(Records from a data collection)

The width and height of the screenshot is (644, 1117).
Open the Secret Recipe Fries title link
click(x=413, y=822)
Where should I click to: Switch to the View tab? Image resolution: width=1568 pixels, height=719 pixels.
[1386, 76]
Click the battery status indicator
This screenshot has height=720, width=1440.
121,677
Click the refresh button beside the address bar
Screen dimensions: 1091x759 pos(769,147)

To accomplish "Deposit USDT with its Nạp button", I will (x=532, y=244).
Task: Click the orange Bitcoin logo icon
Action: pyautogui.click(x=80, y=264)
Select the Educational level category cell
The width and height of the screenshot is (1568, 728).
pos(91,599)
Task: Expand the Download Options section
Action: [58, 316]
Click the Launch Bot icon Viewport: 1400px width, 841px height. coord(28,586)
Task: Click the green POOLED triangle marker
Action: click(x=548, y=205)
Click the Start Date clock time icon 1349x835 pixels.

● WORK INSTRUCTION:
Output an exact copy of the lines beginning at the one that holds "Click the Launch" and running through the final line of the records.

● ANSWER BELOW:
Click the Launch Bot icon Viewport: 1400px width, 841px height. coord(28,586)
Task: Click the green POOLED triangle marker
Action: click(x=548, y=205)
Click the Start Date clock time icon 1349x835 pixels.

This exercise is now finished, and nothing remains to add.